The current state of play with FMCG companies demonstrates the contradiction to perfection. Analysts call current FMCG values ‘outrageous’. Merrill Lynch in India, for example, suggest that FMCG valuations are threatening to diverge materially from their equivalents in other markets. Certainly, companies defying accounting scandals to trade at 40-60 times forward earnings – yes, you read that right, 40-60 – imply a complete reversal of single figure historical growth in earnings if anything like a match between these valuations and a DCF model can be achieved. Tax cuts and other regulatory reforms can only have a one-off effect, whereas to achieve anywhere near this kind of growth would mean a doubling of consumer spending within a decade, and then again in the following decade.

This in itself might not actually be too implausible, but the DCF modelling implications of this kind of valuation are astounding. Suppose a discount rate of 12% and a revenue growth rate of 10%, neither terribly unreasonable assumptions in themselves. But when combined with a forward net income multiplier of 40, the necessary number of years to support this valuation is no fewer than a staggering 85.
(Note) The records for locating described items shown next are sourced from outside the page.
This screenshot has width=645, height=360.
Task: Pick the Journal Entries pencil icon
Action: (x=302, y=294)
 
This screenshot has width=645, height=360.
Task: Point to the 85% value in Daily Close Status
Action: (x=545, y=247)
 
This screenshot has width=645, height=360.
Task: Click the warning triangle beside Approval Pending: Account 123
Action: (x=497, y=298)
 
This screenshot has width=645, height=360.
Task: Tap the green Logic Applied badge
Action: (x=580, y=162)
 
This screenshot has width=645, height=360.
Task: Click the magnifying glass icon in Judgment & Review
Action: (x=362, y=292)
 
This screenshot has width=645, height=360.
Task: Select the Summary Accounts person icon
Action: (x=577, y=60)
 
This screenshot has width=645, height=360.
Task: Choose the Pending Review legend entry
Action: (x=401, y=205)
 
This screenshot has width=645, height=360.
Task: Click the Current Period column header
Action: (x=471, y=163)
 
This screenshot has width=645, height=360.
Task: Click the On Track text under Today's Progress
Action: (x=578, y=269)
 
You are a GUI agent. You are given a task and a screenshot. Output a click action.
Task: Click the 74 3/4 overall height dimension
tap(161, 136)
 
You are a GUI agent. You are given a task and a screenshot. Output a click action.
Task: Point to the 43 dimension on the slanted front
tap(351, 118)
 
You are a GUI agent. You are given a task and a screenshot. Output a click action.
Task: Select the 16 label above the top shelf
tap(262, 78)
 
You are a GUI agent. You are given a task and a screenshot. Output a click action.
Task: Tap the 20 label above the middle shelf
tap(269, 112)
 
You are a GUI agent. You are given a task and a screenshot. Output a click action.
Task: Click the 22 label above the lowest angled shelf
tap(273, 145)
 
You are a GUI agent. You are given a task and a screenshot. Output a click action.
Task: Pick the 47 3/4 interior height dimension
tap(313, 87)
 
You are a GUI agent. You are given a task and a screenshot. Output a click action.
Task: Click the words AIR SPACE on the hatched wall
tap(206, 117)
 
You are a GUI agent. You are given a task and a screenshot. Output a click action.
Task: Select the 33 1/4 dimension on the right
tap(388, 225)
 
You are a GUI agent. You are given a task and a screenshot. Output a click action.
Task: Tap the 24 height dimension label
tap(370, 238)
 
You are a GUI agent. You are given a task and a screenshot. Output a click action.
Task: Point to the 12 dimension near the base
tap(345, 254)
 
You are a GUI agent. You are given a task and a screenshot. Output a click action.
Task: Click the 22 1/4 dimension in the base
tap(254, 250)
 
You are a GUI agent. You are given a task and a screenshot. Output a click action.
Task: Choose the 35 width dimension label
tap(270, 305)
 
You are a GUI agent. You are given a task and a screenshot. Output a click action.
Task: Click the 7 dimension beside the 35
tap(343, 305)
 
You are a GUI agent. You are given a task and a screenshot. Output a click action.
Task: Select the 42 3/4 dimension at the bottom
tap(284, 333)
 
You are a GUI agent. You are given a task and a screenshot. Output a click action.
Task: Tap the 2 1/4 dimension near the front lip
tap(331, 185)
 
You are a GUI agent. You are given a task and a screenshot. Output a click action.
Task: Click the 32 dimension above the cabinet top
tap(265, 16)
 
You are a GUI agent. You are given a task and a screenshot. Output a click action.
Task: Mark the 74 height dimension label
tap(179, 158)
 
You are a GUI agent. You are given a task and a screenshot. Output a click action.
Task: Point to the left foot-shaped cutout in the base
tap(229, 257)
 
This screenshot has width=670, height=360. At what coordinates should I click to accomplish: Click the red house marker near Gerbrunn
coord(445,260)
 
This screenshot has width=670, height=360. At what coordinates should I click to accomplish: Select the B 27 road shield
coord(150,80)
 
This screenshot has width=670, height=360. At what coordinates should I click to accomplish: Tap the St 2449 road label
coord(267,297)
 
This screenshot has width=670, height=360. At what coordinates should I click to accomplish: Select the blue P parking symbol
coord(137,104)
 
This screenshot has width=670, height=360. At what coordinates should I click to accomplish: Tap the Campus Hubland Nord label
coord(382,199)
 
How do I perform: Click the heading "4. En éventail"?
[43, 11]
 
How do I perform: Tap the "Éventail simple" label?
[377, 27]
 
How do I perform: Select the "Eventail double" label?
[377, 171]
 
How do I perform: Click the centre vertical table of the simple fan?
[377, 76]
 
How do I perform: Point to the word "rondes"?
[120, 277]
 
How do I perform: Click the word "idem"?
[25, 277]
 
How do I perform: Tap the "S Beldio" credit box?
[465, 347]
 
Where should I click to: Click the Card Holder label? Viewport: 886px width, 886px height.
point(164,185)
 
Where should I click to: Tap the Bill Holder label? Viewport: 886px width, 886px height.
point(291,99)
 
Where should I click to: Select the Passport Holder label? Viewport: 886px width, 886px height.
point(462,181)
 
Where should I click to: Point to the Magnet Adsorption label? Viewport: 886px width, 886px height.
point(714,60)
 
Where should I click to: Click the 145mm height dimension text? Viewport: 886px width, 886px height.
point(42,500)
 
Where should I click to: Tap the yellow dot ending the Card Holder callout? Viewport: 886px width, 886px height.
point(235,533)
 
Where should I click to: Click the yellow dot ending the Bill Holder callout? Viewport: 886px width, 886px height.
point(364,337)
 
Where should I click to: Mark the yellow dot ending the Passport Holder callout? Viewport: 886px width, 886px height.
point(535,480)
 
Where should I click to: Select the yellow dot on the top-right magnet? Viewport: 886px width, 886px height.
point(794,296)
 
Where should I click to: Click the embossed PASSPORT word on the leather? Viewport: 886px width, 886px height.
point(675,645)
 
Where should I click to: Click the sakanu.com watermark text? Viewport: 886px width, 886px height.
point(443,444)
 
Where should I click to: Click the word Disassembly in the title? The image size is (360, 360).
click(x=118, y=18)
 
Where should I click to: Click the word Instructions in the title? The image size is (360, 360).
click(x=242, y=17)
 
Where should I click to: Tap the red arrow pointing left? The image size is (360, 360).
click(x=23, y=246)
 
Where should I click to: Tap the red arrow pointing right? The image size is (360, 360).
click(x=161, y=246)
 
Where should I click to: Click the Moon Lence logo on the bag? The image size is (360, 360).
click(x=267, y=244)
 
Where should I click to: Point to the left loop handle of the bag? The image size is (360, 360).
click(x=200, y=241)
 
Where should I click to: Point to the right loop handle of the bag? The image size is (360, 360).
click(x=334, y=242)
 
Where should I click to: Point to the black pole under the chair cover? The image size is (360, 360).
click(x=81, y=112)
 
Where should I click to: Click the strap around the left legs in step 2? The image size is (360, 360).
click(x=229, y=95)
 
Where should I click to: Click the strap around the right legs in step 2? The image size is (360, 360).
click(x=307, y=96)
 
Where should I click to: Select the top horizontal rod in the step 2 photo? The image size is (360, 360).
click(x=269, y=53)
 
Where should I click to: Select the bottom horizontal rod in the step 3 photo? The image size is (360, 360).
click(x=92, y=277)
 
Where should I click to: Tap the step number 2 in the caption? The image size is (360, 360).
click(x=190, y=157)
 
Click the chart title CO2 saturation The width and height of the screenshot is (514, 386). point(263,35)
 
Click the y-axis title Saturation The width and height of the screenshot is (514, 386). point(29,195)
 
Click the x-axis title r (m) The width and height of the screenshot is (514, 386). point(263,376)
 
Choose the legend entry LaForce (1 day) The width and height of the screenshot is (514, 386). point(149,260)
There are many reasons to doubt the plausibility of this number. First, companies simply do not usually live this long; the average lifetime of companies is undoubtedly shrinking, not least in the FMCG space. Second, the high brand values that have supported FMCG companies’ valuations have been generated by consumer loyalty which is now under threat. One has only to look at queue-less Starbucks in London or Sandton to see the writing on the wall for the global FMCG brands that dominated the brand rankings of the 2000s and which provided double digit total returns for the whole decade and often many more before. Think Coca-ColaNestléUnileverJohnson & Johnson or SAB. 25% above ‘unbranded’ equivalents is looking increasingly impossible to achieve across the board, as smaller companies develop brand loyalty of their own, especially from Millennials who are looking to local specialisation – McKinseys reports that Millennials are four times less likely to buy from established food companies than baby boomers. Their expectations of food safety, in particular, do not appear to vary according to the size of the seller. The rise of plain packaging legislation globally also threatens at least some FMCG companies, tobacco in particular – ironic, given the rapid rise of the cannabis industry in Canada and some US states. Third, privileged relationships with retailers, supermarkets in particular, are now wide open to disintermediation and disruption from online delivery mechanisms, which the IoT and the blockchain can only reinforce.  Economies of scale in FMCG actually seem to be in retreat, playing to the advantage of VC companies and corporate venturing from established players, which are investing in smaller FMCG firms, boosting their valuations in turn. The evidence in the USA in clear: FMCG companies’ growth in total returns lagged the S&P 500 by 3% in the five years to 2017, compared to outperforming it a decade ago. The largest global companies in particular are exhibiting sluggish growth, even when compared to GDP, let alone to online retail. Curbing expense growth brings risks of short-termism. Threats to global trade and exchange rate volatility has not played to their advantage either.

The real cause of the continued defiantly high FMCG valuations, especially in developing markets, remains of course supply and demand. When pressed, investors shrug at the financial models that are shouting overvaluation. They admit that the lack of alternative investments is the real cause for the continued enthusiasm for the sector. If a company fails to deliver in the short term, the future can be called in aid. The use of comparables as an FMCG valuation method, assisted by a growing reservoir of valuation databases providing data on net revenues, produces only a continuation of the myth. Provided there is no one to question forecasts that remain hazy, the conditions are right for the continuation of what in other times might be described as a bubble.